Бэла поднос бокал к губам, по подбородку потекла тонкая, похожая на кровь струйка вина. Ты же не пьешь, - удивилась Жозефин. Однако бокал последовал за бокалом. Графин опустел, и старший – старший брат, как поняла Жозефин, Грегор Бласко – принес еще. Вино потекло рекой, пламя в очаге почти догорело. Огоньки свечей медленно тускнели. Жозефин воспользовалась последним шансом и подошла к портрету. Молодой мужчина, изображенный на нем, был тих и спокоен, и немного угрюм. Поразительное сходство с оригиналом. Разве что цыганские кудри цвета темного каштана ему шли больше, чем напудренный парик.
Жозефин вернулась к камину.
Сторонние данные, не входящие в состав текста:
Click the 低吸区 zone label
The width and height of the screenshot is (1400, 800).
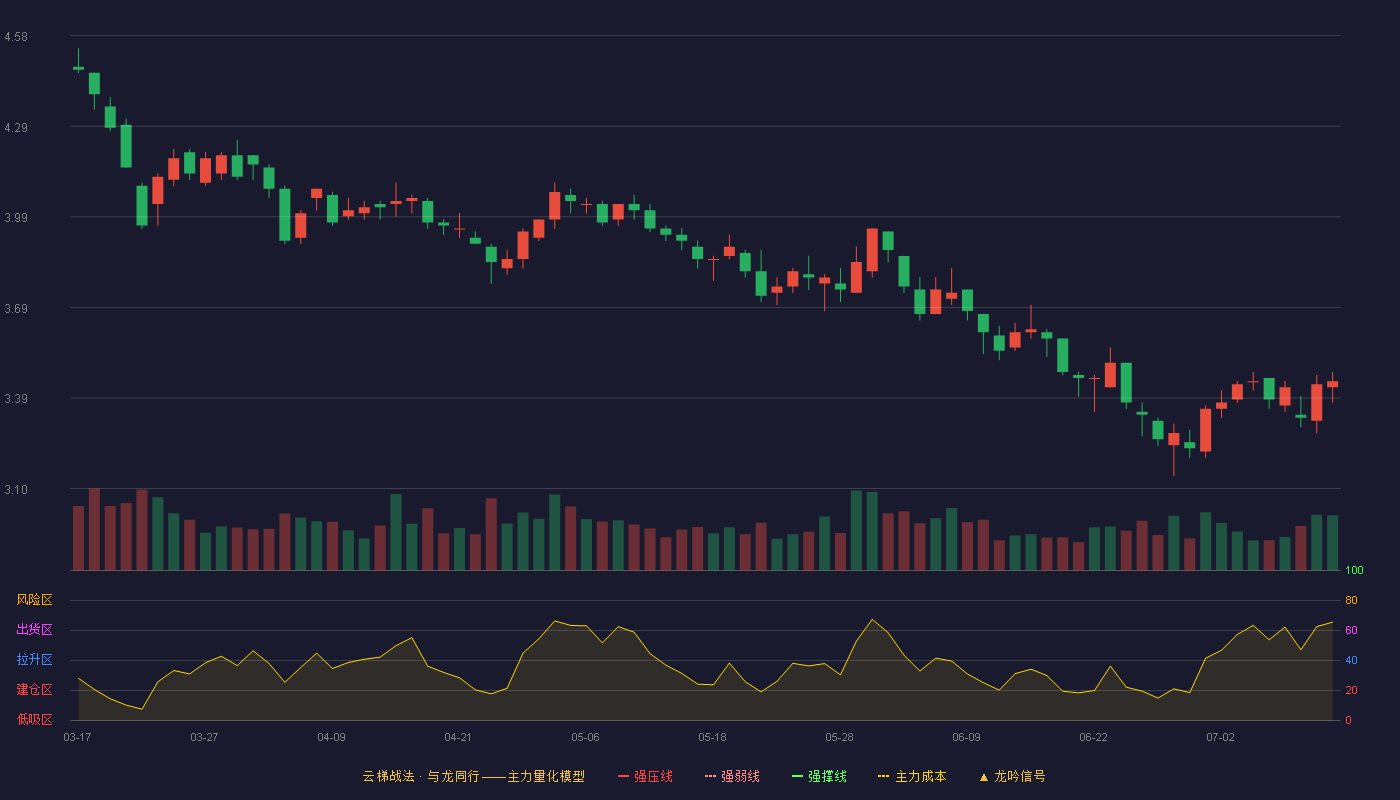34,720
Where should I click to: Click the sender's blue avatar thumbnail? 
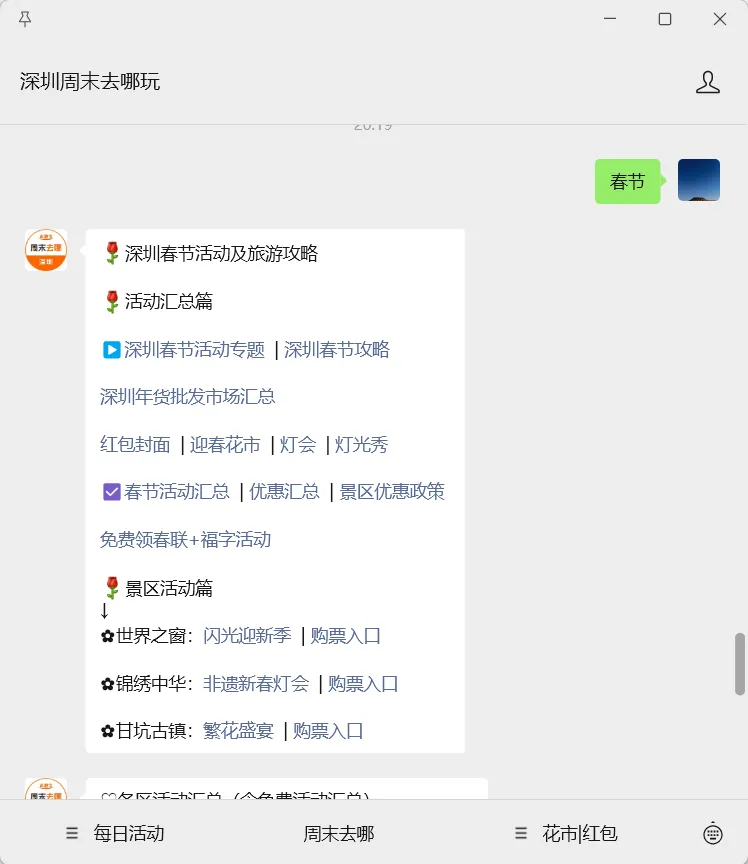[x=698, y=180]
Свечи почти погасли, в камине темной медью пересыпались искры. Бэла, совершенно пьяный, развалился в кресле, почти сполз на пол. Полупустой бокал выскользнул из его пальцев и бесшумно упал на ковёр. Грегор Бласко отпихнул его ногой и опустился на колени. Взял брата за руки.
- Бэла…
- М-м-м… - младший попытался сфокусировать взгляд.
- Бэла, ты сделаешь кое-что для меня?
- М-м-м?
- Ты должен помочь мне, Бэла. Ты должен кое-что взять. Возьми у меня право первородства. Возьми мое старшинство. Возьмешь?
- М-м-м?
- Возьмешь? Отвечай! – Грегор взял брата за плечи и встряхнул.
Голова Бэла безвольно качнулась из стороны в сторону.
- Отвечай!
Бэла с трудом разлепил пересохшие губы.
- Да…
- Берешь?
- Бе-ру…
- Свершилось.
В темноте зашевелилась высокая, гибкая фигура. Зазвенели браслеты. Женщина, страшная, как сама смерть, подошла к очагу, присела на корточки и рукой зачерпнула горсть мерцающих углей.
- Свершилось.
Жозефин поднялась, цепляясь за цементную стену, холодную и влажную, и немного шершавую, точно покрытую мурашками. Она все еще была во власти видения, и темнота пугала ее. Она к тому же чувствовала себя неловко, словно влезла тайком в чужую жизнь. Впрочем, именно так все и было.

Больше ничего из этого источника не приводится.